Young men in the big city. This is the group we often associate with heroin abuse. Until fairly recently, this was the most common demographic for the highly addictive opioid.
A new study from Washington University shows how the face of heroin abuse has changed in the past decade and is now often a drug used after becoming addicted to prescription opioids.
For this study, published in JAMA Psychiatry, 2,800 American heroin users who had entered treatment facilities were surveyed about their past heroin use and how it came to be their drug of choice.
Users who began taking heroin during the 1960s were primarily young men from the inner city using heroin as their first opioid. Both white and non-white individuals were represented equally at that time.
However, for more recent users, the demographics shifted to include older men and women from outside large urban centres who first used prescription opioids. In the last decade, 90 per cent of new heroin users were white.
Individuals who first used prescription opioid medications often cited cost and availability as reasons for transitioning from prescription drugs to heroin use.
Some believe addicts were compelled to switch after the introduction of abuse-resistant formulations of many opioid medications in 2010. This may have compelled existing addicts to switch to heroin as a more accessible alternative.
Some good news on opioid addiction is that numbers of youth and young adults using prescription drugs have fallen in the past few years. Also, numbers of people using buprenorphine to treat heroin addiction has gone up 400 per cent in recent years.
In Kelowna I certainly see a lot more heroin addiction now than I did 30 years ago. It is amazing to see how nonchalantly many people take up heroin use these days.
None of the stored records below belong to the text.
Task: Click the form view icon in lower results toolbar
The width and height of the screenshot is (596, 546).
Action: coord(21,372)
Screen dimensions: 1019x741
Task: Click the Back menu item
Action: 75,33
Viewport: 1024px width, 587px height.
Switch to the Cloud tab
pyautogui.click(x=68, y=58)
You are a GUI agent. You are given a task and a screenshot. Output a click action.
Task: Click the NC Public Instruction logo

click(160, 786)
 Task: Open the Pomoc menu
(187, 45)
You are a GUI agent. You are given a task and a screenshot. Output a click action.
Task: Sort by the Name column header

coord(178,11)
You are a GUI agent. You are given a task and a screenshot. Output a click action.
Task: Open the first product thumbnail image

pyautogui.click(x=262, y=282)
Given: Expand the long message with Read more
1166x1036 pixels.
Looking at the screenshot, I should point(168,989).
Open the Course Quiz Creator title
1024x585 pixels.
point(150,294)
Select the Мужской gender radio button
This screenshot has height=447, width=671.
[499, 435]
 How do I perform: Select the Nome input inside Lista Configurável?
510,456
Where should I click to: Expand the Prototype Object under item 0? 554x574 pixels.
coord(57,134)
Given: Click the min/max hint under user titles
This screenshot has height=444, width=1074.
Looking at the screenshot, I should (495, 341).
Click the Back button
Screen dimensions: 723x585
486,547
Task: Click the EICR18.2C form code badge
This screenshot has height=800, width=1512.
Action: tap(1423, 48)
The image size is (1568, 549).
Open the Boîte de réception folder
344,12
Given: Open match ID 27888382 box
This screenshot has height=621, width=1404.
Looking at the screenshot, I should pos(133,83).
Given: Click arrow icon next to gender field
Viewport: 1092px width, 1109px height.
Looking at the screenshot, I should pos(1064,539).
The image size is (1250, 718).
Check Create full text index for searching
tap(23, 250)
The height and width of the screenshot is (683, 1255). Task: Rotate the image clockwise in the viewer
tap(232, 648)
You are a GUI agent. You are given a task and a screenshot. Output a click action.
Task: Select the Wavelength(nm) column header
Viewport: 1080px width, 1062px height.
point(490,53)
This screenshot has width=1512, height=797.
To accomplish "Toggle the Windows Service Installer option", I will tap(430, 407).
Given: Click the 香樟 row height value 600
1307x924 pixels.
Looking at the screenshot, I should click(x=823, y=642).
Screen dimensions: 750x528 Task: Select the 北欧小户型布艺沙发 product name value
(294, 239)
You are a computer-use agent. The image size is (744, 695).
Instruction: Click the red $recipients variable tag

This then becomes part of a downward spiral into criminal activity, prostitution and homelessness that is devastating to watch.
The other face of heroin addiction that I see very frequently is when parents of addicted women are put in the position of raising their grandchildren because of heroin’s effects. It is difficult enough that these grandparents are trying to raise young children well into their 60s, but they are usually doing it with a lot of opposition from their addicted children who often resent their involvement. There is usually Ministry involvement mandating that the children cannot be with their addicted parent and yet that parent may resist all interference. The addicted parents lack insight into how ill-equipped they are to look after their children on their own or how inappropriate their addicted partners are to be involved in the raising of children.
The grandparents I see are often depressed. They are in constant conflict, burdened with the extra responsibilities and often financially stressed. It is hard to abandon your grandchildren to a life of deprivation and they usually try everything in their power to help but often with only limited success.
It is a miserable life for everyone concerned. The parents, children and grandchildren sometimes have other psychiatric issues that complicate their lives beyond the addictions.
The cost of heroin addiction is large when you look at the cumulative costs of medical care, counselling, Ministry involvement, social services, legal, penal and policing costs over at least three generations.
I hope to see more research and strategies that will work to prevent and treat these damaging addictions.